Внимательно наблюдавший за их разговором Джума распахнул дверцу. Строганов заколебался было, но Эльсинора решительно взяла его под руку, и ему ничего не оставалось, как покориться. Хлопнула дверца. Джума покачал головой и взобрался на передок. Карета тронулась.
Когда четверть часа спустя она остановилась у здания акционерного общества «Дюммель и K°», Строганов вышел первым и подал руку спутнице. Вид у него был слегка растерянный, но по-прежнему воинственный.
— Однако вы твердый орешек! — Эльсинора выпорхнула из кареты. — Ну что ж, идемте, я вас представлю супругу, раз уж вам так хочется. Боюсь только, что его нет дома.
Симмонса и в самом деле не было. Эльсинора велела подать чай в беседку и пригласила гостя прогуляться по парку. Особенного впечатления парк на него не произвел, и когда они возвратились в беседку, где уже был накрыт стол на две персоны и уютно попыхивал самовар, она с удивлением обнаружила, что безразличие Строганова, как ни странно, ее задевает.
«Можно подумать, что ему доводилось видеть что-то лучше!» — подумала она с раздражением и стала разливать чай по хрупким фарфоровым чашкам.
— Нравится? — Она имела в виду чай. Гость окинул взглядом парк и равнодушно кивнул.

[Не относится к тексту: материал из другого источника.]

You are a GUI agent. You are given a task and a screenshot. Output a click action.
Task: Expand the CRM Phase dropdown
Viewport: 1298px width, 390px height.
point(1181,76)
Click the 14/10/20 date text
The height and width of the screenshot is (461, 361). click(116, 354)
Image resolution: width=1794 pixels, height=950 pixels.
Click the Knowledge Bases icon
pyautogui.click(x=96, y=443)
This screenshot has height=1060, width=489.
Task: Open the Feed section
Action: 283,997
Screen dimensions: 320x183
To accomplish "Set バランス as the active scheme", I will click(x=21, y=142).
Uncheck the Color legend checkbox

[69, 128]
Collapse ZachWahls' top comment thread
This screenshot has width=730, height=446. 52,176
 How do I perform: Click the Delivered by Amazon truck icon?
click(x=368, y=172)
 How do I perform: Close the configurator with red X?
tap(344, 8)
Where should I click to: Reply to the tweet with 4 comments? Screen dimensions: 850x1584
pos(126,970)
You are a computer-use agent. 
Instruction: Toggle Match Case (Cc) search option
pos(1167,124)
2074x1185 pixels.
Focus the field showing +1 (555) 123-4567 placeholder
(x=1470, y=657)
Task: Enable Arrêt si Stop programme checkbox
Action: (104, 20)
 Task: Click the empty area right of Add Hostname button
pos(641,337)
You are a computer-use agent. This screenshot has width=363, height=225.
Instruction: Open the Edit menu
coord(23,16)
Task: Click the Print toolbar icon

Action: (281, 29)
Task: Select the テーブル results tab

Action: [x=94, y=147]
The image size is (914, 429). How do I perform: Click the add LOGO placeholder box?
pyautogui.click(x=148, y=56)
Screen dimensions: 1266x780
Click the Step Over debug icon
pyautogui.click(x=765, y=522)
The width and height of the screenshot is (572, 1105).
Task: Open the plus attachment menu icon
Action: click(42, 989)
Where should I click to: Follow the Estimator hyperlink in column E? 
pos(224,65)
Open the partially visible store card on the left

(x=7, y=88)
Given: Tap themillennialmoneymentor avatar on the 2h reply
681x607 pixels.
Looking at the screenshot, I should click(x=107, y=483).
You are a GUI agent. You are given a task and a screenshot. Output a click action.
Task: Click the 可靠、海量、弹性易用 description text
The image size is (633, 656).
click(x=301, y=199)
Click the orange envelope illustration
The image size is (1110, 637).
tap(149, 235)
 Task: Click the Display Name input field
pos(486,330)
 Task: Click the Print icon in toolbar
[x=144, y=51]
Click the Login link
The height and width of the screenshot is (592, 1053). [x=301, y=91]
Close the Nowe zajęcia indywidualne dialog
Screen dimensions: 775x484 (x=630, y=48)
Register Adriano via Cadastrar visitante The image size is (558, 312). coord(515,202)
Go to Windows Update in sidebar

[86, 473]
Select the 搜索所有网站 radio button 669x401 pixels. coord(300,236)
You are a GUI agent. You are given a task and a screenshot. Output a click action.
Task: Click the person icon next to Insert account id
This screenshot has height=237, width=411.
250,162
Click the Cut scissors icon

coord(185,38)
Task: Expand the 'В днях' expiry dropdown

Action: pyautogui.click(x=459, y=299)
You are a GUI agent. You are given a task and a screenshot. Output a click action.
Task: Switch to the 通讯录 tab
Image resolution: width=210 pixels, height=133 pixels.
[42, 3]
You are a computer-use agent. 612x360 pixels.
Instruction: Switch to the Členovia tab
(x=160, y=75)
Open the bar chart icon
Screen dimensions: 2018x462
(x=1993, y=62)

— Здорово, конечно, что и говорить. Но я бы предпочел встретиться с вашим супругом.
— У вас к нему дело?
— Нет, пожалуй. Так, несколько. вопросов.
— А я бы не могла на них ответить?
— Вы?.. — Строганов с сомнением посмотрел на хозяйку. — Может, и смогли бы.
— Спрашивайте, — предложила она. — Постараюсь удовлетворить ваше любопытство.